The Downhill Battle of Ageing Gracefully

Punit Pania
4 min readSep 13, 2020

--

In the middle of recording a podcast that never got released, my good friend CowTuk asked me, “What is your priority for the next 10 years?” I didn’t have to think a lot about it. The answer is, “Making peace with ageing.” Apart from all the social and professional challenges the body will also keep deteriorating. And nothing prepares us for the kind of pressure that puts on everything else. Graying hair is only the simplest manifestation. Your movements become slower, you can’t go without sleep and hangovers keep getting worse. Things you associate with old age already start in your late 20s. But it is so gradual it goes undetected. And no one talks about it.

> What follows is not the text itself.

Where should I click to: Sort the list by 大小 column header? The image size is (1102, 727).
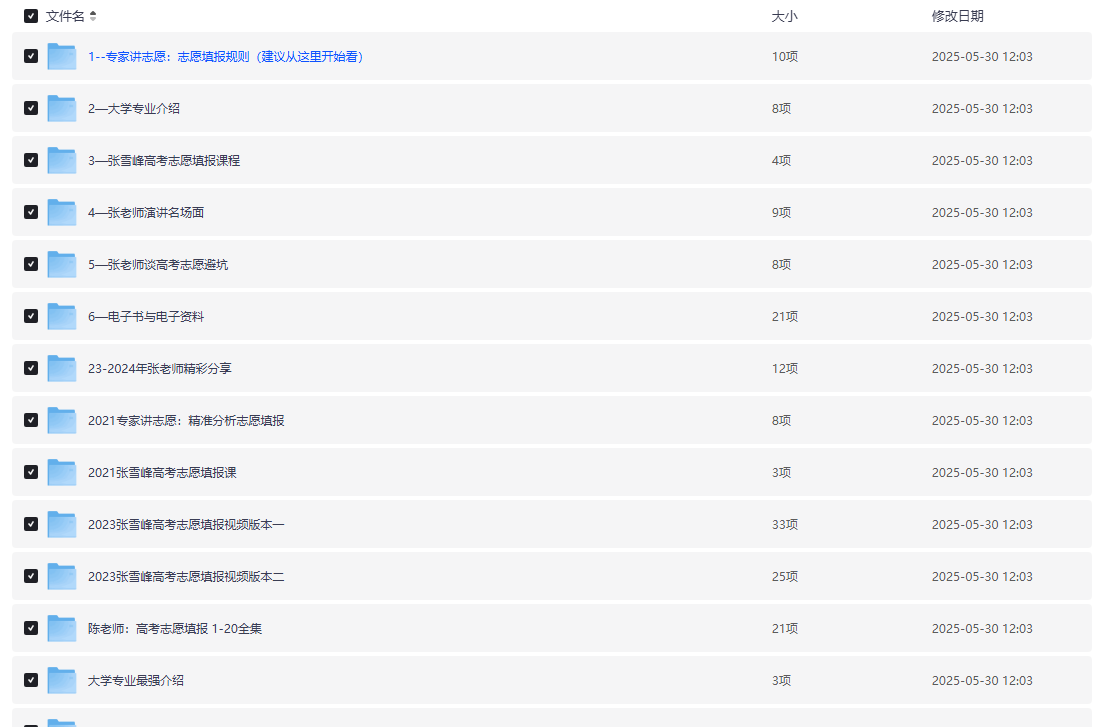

The body peaks around age 24, it’s all downhill from there. Which is why bodybuilders are advised to go for steroids only after that age. Up until 24, all systems are at peak performance. We have managed to double life expectancy with blood pressure pills and padded helmets. But there isn’t much in our biology and civilizational history that supports life beyond 40. Which is why most of us go through a mid-life crisis, we are not supposed to be alive this long! Of course, there have been old men and women throughout history. But there have been so few of them that they are portrayed and remembered in extremes of very wise and/or very wicked.

Today, nearly 40% of us are over 40 years age. We need to stop thinking of them as benevolent Yodas who have overcome all worldly desires and recognize them as ourselves with a lot more pain and a lot less time left. If not out of empathy then simply because we are going to turn into them soon. More than medication and physiotherapy old people need spiritual support but the best we manage to give them are walkers and sedatives. Many turn to religion but that is like buying a cheap guide book the night before the exam after your homework has piled up for decades. It does not work. Life is an open book test, disappointment if you fail, guilt if you pass.

I have been acutely aware of mortality because as I moved into my 30s; increasingly, I would find myself to be to the oldest person in any room I would walk into: clubs, cafes, theaters and WhatsApp groups. It may simply mean I keep picking all the wrong rooms to walk into. But considering my life choices the answer is more statistical in nature. Leaving a corporate job at age 30 for stand-up is a rather asymmetric career choice. The modern, liberal, goth world still exists largely only on Netflix. In the real India, a majority from the alleged millennial generation did end up becoming their parents after all, give or take a few years. Painfully earned post graduation, ‘stable job’, loans, highly leveraged matrimony + kid, may be two, possible blood sugar — a pretty successful life by Indian standards. But all these are largely indoor and at-home activities revolving around in-laws and baby-sitters. If you do not fall in line, social structures have a way of forcing you into a life of quiet desperation. A time lapse photograph of most lives would be a graph of passive acceptance.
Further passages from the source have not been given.